*Material shown*
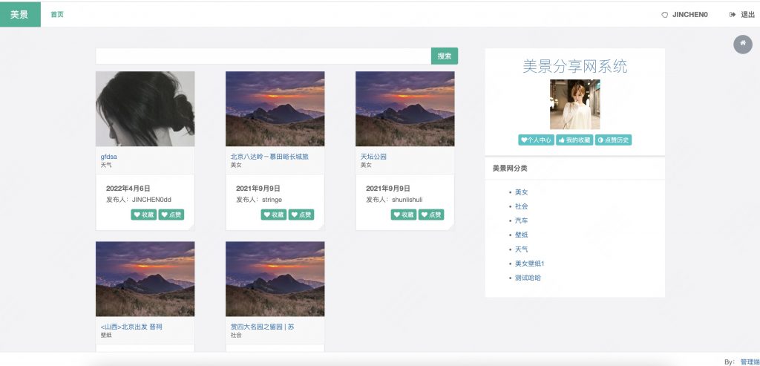Click user avatar photo in sidebar
Viewport: 760px width, 366px height.
point(574,105)
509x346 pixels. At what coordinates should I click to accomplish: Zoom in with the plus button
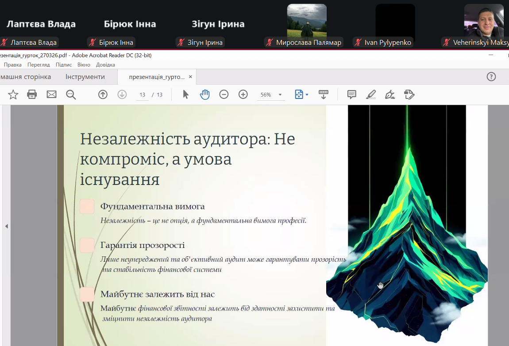(243, 94)
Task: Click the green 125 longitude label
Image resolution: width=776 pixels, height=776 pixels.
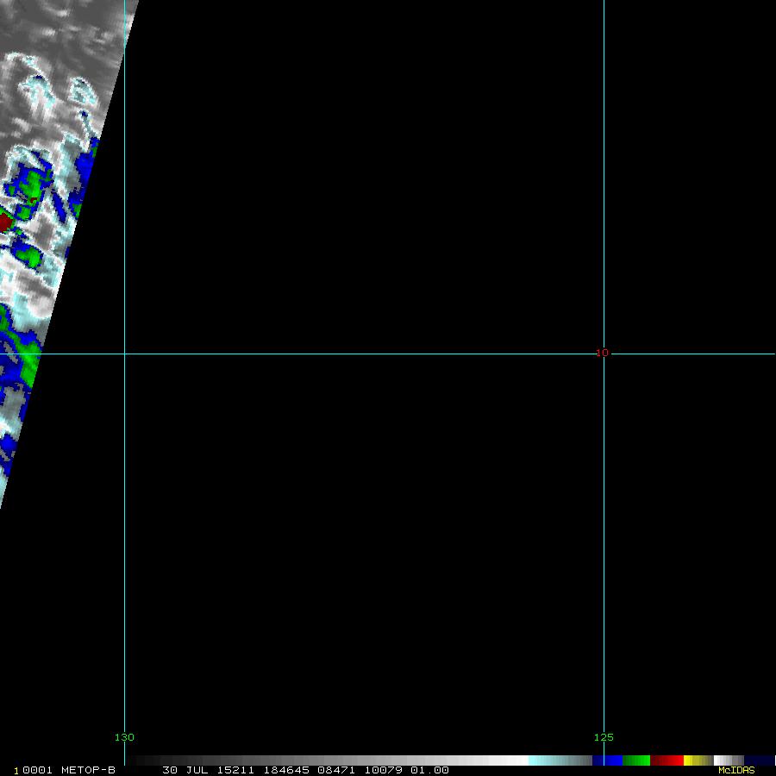Action: tap(604, 737)
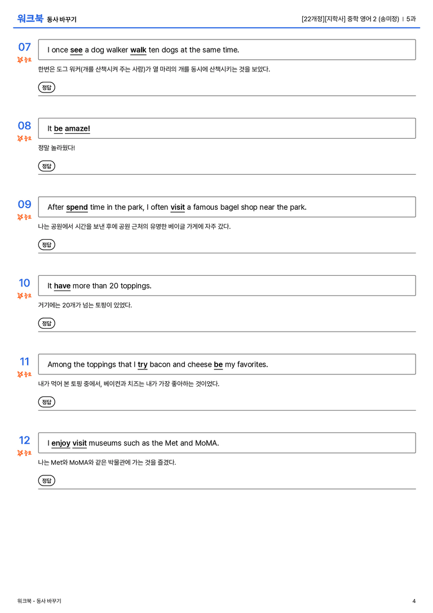
Task: Click the underlined word 'enjoy' in sentence 12
Action: (x=61, y=443)
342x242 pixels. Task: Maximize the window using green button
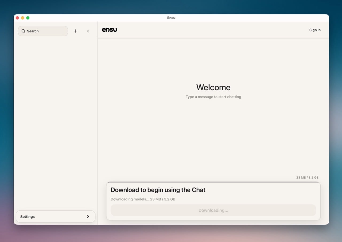point(28,18)
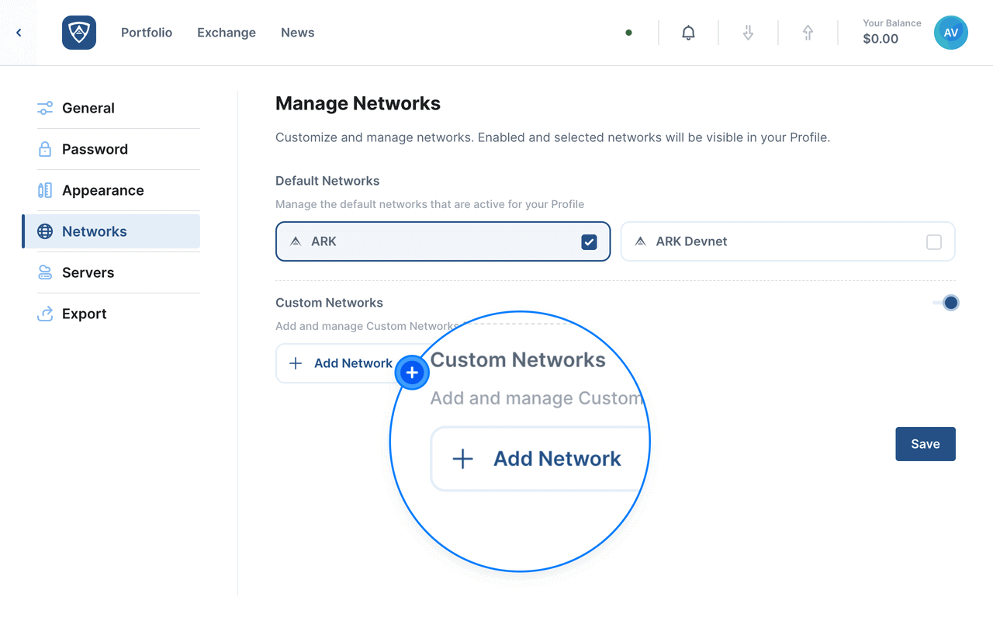Open the Portfolio tab

point(147,33)
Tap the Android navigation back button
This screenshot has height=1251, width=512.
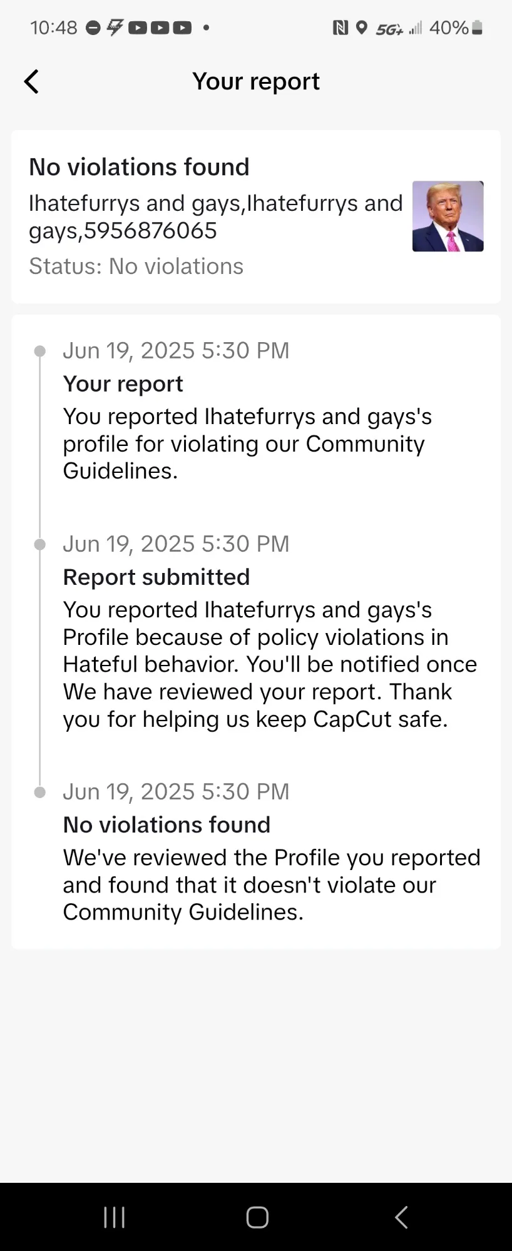401,1217
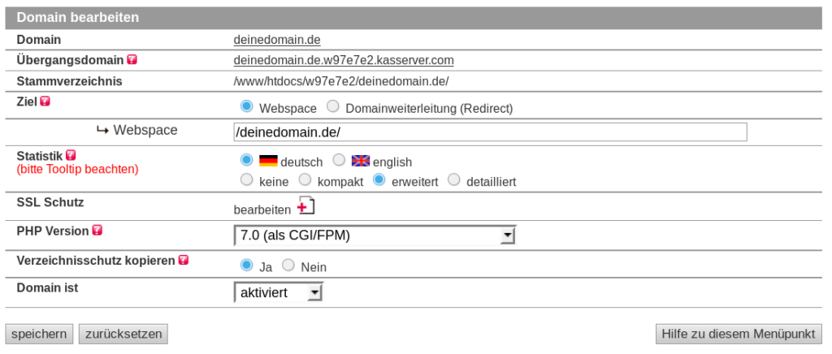This screenshot has height=354, width=832.
Task: Select Domainweiterleitung (Redirect) radio option
Action: point(332,106)
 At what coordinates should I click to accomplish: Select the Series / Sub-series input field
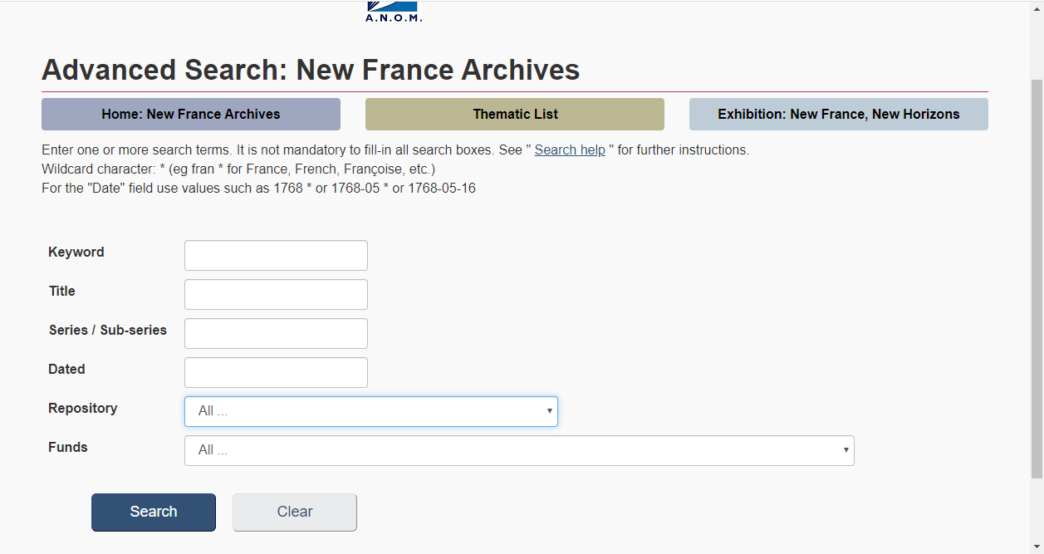(x=276, y=334)
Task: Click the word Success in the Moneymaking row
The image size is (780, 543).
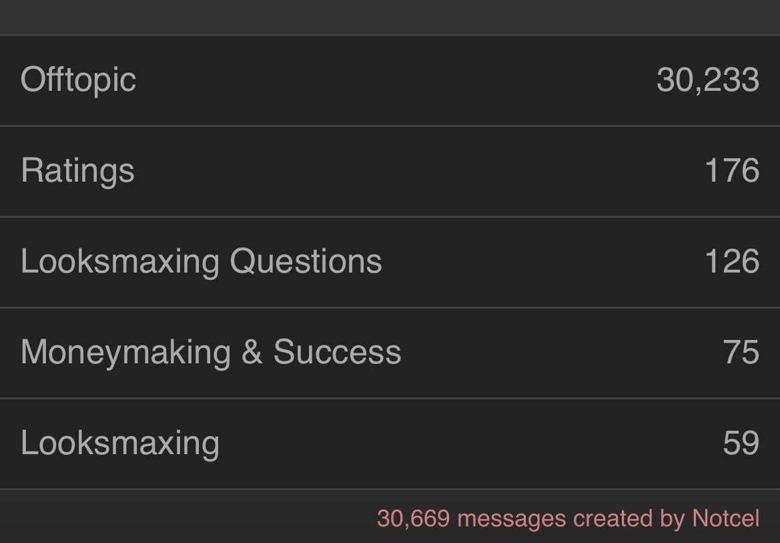Action: pos(337,352)
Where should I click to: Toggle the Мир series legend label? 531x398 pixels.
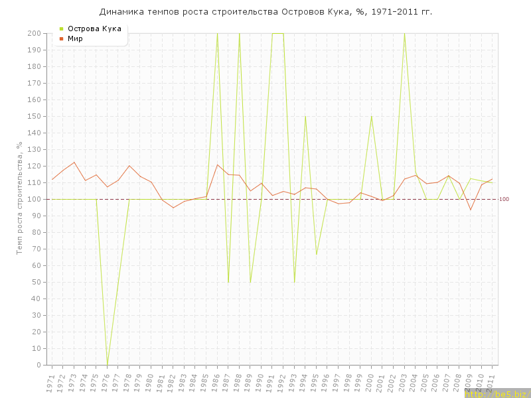(75, 38)
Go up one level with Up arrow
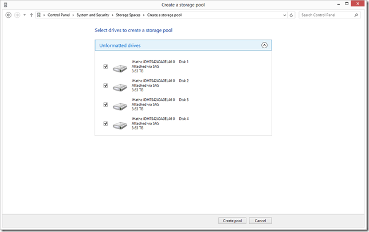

*Problem details*
Beginning at the line that contains "509x346 pixels. At", retype each line of the data above through the very last one. Do not retype the pictures.

*Exercise response*
509x346 pixels. At what coordinates should I click to accomplish: Zoom in with the plus button
(243, 94)
Task: Click the green 125 longitude label
Image resolution: width=776 pixels, height=776 pixels.
Action: tap(604, 737)
Task: Click the underlined word 'enjoy' in sentence 12
Action: (x=61, y=443)
342x242 pixels. Task: Maximize the window using green button
point(28,18)
Open the Portfolio tab

point(147,33)
Tap the Android navigation back button
This screenshot has height=1251, width=512.
401,1217
This screenshot has height=354, width=832.
Task: Select Domainweiterleitung (Redirect) radio option
Action: point(332,106)
 At what coordinates should I click to accomplish: Select the Series / Sub-series input field
(x=276, y=334)
Task: Click the word Success in the Moneymaking row
The image size is (780, 543).
Action: pos(337,352)
Where should I click to: Toggle the Мир series legend label? 531x398 pixels.
(75, 38)
Go up one level with Up arrow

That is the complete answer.